21日朝、スリナガルとムザファラバード結ぶ自動車路線の沿線地区のあちこちには楽げな雰囲気が溢れていました。スリナガルのサラマバデ貿易センターではインド支配地域の地方高官・ボーラ氏の司会による貿易再開式典が行われました。その後、式典参加者の歓声に包まれ第一陣のトラック14台が果物や絨毯など物資を満載し、パキスタン支配地域へ出発しました。
一方、パキスタン側の準備不足のため、ポーンチとラワァコテを結ぶ自動車路線の貿易再開は22日まで延期されました。しかし、すっかり準備を整えたインド商人は21日に野菜や果物など物資をパキスタン支配地域内に輸送して行きました。インド商工業連合会のラマ・サハイ会長は「今日、パキスタン支配地域に輸送する貨物は貿易物資ではなく、われわれの友情をこめたプレゼントである」と語りました。

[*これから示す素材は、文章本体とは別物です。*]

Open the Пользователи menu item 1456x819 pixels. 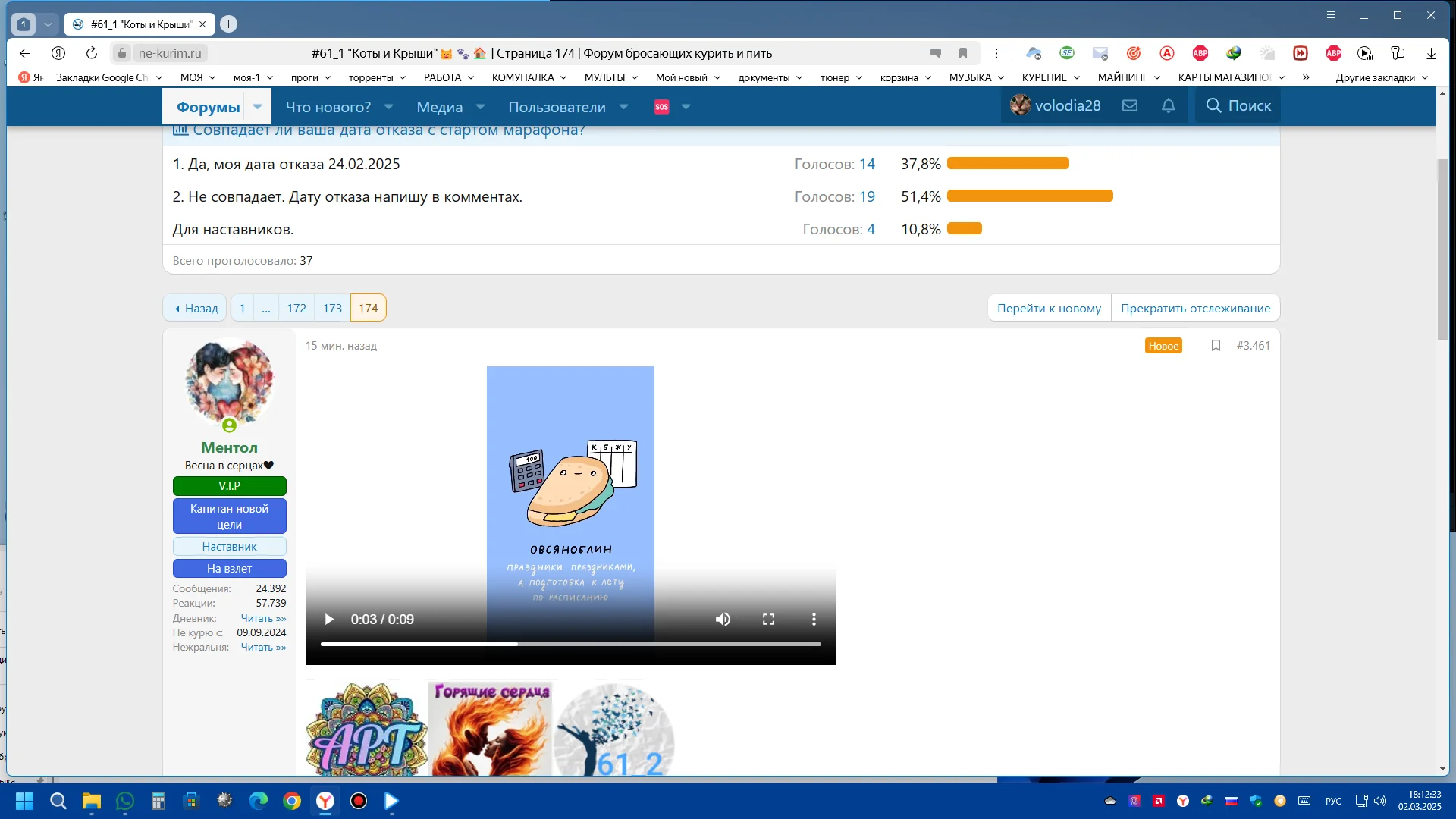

専門家はカシミール地区で国境貿易を再開することはインド・パキスタンの経済貿易交流を強化させるだけでなく、双方の相互理解を深め、地元住民に幸福をもたらす事業であり、インドとパキスタンの和平プロセスを進める重要な措置でもある」と見ています。
インドとパキスタンは2004年から初の和平対話を開始して以来、すでに5回の和平対話を行いました。双方はカシミールを含む一連の問題をめぐり定期的に会談してきましたが、今なお合意を見ません。国境貿易の再開はインドとパキスタンが和平対話を開始後、双方が実施する相互信頼を深める措置の一つです。専門家は「貿易ルートの開通はすぐ地元の経済繁栄をもたらすことはできず、カシミール問題の最終的な解決を実現することもできない。しかし、これは両国が引き続き平和に努める契約だ」と見ています。